The model of the spot-tail system is important in another respect. Several researchers have emphasized that simple dissipative structures are not suitable starting points for understanding the origin of life, in particular because such structures generally lack distinct functions based on organizational differentiation [64, 66, 86]. It appears that all local processes of simple dissipative structures are subsumed under the single intrinsic goal of global self-maintenance. In other words, “it is an ‘all or nothing’ situation: a compound reacts or does not react. Its absence may destroy the global pattern, but it does not modulate or shift it in any specific way” [64, p. 593]. But to have distinct functions requires organizational differentiation, and “a self-maintaining system is organizationally differentiated if it produces different and localizable patterns or structures, each making a specific contribution to the conditions of existence of the whole organization” [66, p. 826].

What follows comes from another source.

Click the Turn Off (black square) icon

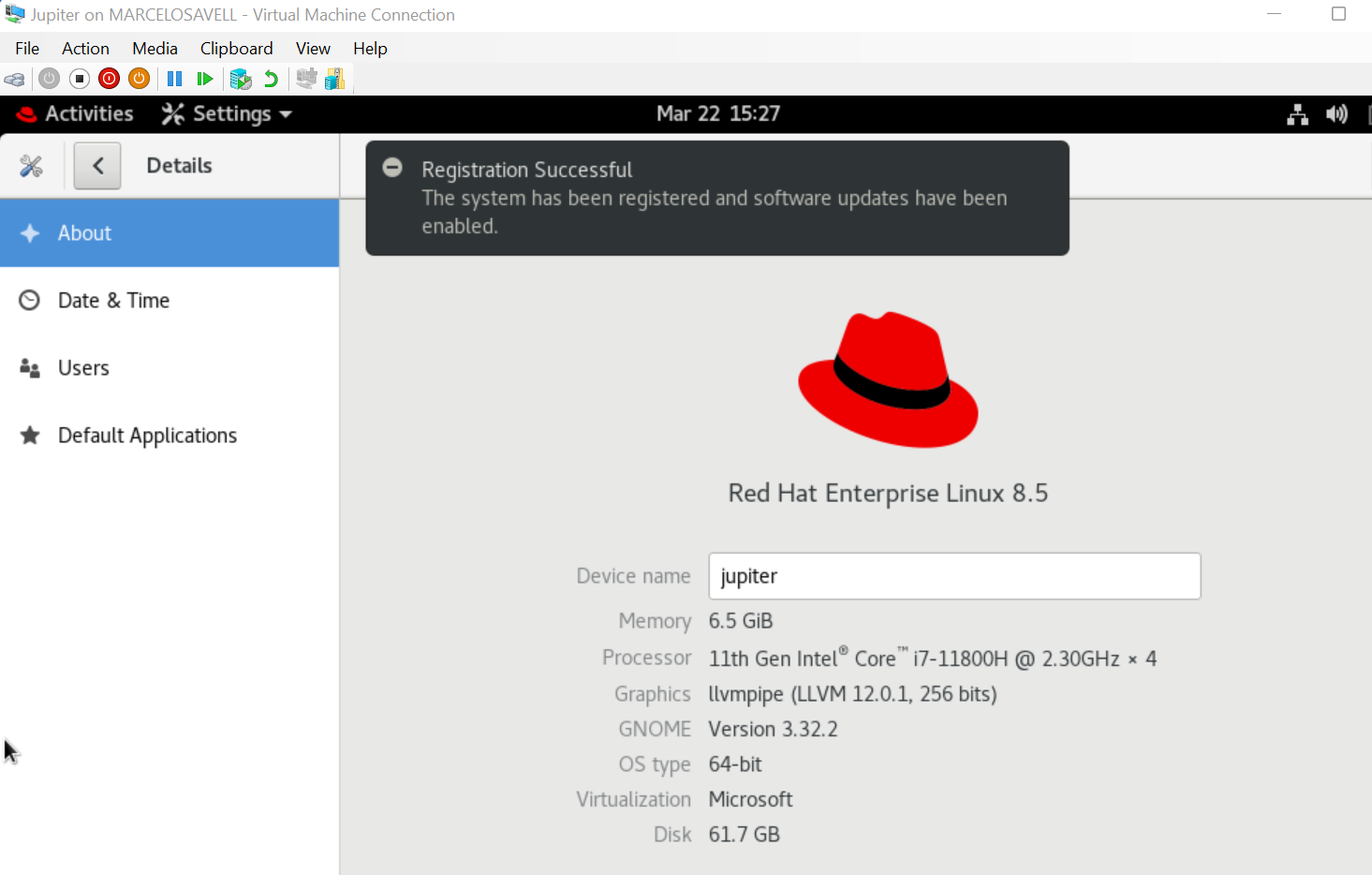point(80,80)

We suggest that the spot-tail is an example of a dissipative structure that can satisfy these requirements. First, its self-motility is a behavior-based contribution to global self-maintenance under some conditions, thereby integrating the tail into the system's overall organizational closure [29]. Second, the ability of self-motility is generated by a distinct function, which is dependent on the contribution of a localizable structure, namely the tail of the spot. Third, the tail can be removed without destroying the original spot, which demonstrates that this is not simply an all-or-nothing situation. Instead, the spot-tail structure exhibits a kind of hierarchical decoupling of the tail from the main spot, because the latter can exist without the former, but not vice versa. What this analysis shows is that the necessary requirements for the origin of life, as currently envisioned by these authors, are in fact realizable by more minimal systems than they expected.

4.5 Development

We conceive of the notion of development in a broad way so as to include any structural changes of the organism, which turn it into a qualitatively different kind of being in its own lifetime. These structural changes can include (ordered roughly in increasing temporal scale) growth, habituation, learning, and ontogeny. Not all forms of life exhibit all of these variations of development to the same extent, but all display some capacity for structural transformation.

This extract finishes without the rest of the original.